4.1. Considered Variants of RAF Ensembles
As activation functions forming an RAF ensemble, we employed those included in the implementation
[131], to which the RAF paper refers [76]. They are listed in Appendix B. We used them in two variants
of RAF ensembles:
1. An RAF ensemble of size 5 trained directly using the above mentioned implementation [131], and
aggregated by the empirical mean. In the results, it will be denoted simply RAF.
2. An ensemble of size 5, in which the differences of values of the original black-box objective
function with respect to its median are first transformed to their logarithms before using [131] in
the logarithmic scale to train the ensemble. This transformation attempts to deal with situations
when the function returns in many points values close to the median. The aggregation function
is again the empirical mean, which in terms of the data before the logarithmic transformation
actually corresponds to the empirical geometric mean. That version will be in the results denoted
RAF-log.
4.2. Considered CMA-ES Variants for Comparison
CMA-ES surrogate-assisted by the above mentioned two variants of RAF ensembles was compared
with CMA-ES without surrogate modelling, as well as with two earlier surrogate-assisted variants of
CMA-ES:
3. CMA-ES without surrogate modelling was used in an implementation that is in the COCO data
archive [132] called default-CMA-ES, and described as "default CMA-ES from the pycma module,
version 3.3.0". Here, it will be in the results denoted simply default.
4. DTS-CMA-ES [12], using a surrogate GP with the covariance function Matérn 52 . In the results, it
will be denoted simply DTS.
5. lq-CMA-ES [20], which will be in the results denoted simply lq.

RAW DATA ▸
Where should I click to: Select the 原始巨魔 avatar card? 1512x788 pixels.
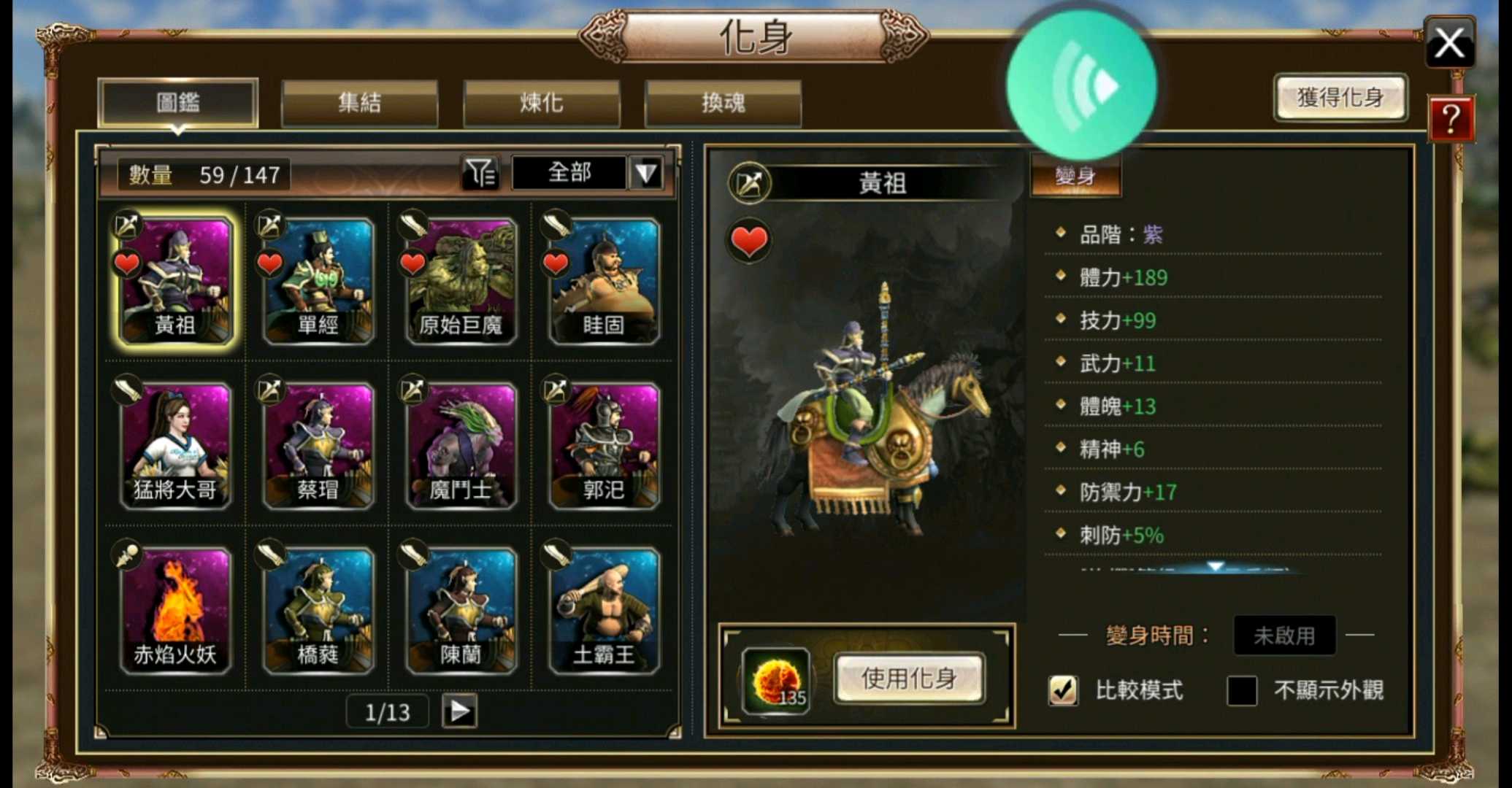tap(461, 281)
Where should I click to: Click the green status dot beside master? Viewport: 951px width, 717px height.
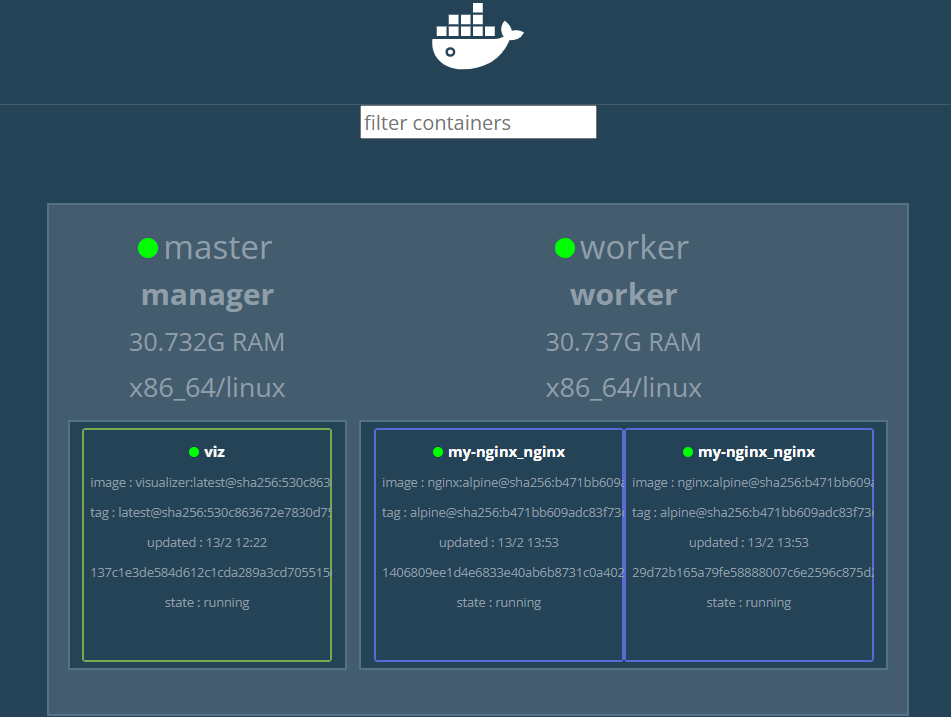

EXERCISE REQUIREMENTS ▸
1) In the RAF ensemble excerpt, rewrite the paragraph beginning "An ensemble of size 5, in which the differences" as a short list that keeps its main facts.
2) Using the RAF ensemble excerpt, decide whether each statement agrees with it. Answer yes or no for each, quoting the deciding words.
(a) The ensemble denoted RAF has size 5.
(b) The default CMA-ES comes from version 3.3.0 of the pycma module.
(c) RAF-log is aggregated by the median.
3) Write out the part of the RAF ensemble excerpt starting at "4.2. Considered CMA-ES" and ending at "denoted simply default.", and switch "surrogate modelling" to "surrogate models".

ANSWER LIST ▸
1)
- Ensemble size: 5.
- The differences between the original black-box objective function's values and its median are first converted to logarithms. The implementation [131] then trains the ensemble in the logarithmic scale.
- The transformation addresses cases where the function returns values close to the median at many points.
- Aggregation uses the empirical mean. On the data before the logarithmic transformation, this corresponds to the empirical geometric mean.
- In the results, this version is denoted RAF-log.

2)
(a) Yes: "An RAF ensemble of size 5 trained directly using the above mentioned implementation [131]"
(b) Yes: "default CMA-ES from the pycma module, version 3.3.0"
(c) No: "The aggregation function is again the empirical mean"

3)
4.2. Considered CMA-ES Variants for Comparison
CMA-ES surrogate-assisted by the above mentioned two variants of RAF ensembles was compared
with CMA-ES without surrogate models, as well as with two earlier surrogate-assisted variants of
CMA-ES:
3. CMA-ES without surrogate models was used in an implementation that is in the COCO data
archive [132] called default-CMA-ES, and described as "default CMA-ES from the pycma module,
version 3.3.0". Here, it will be in the results denoted simply default.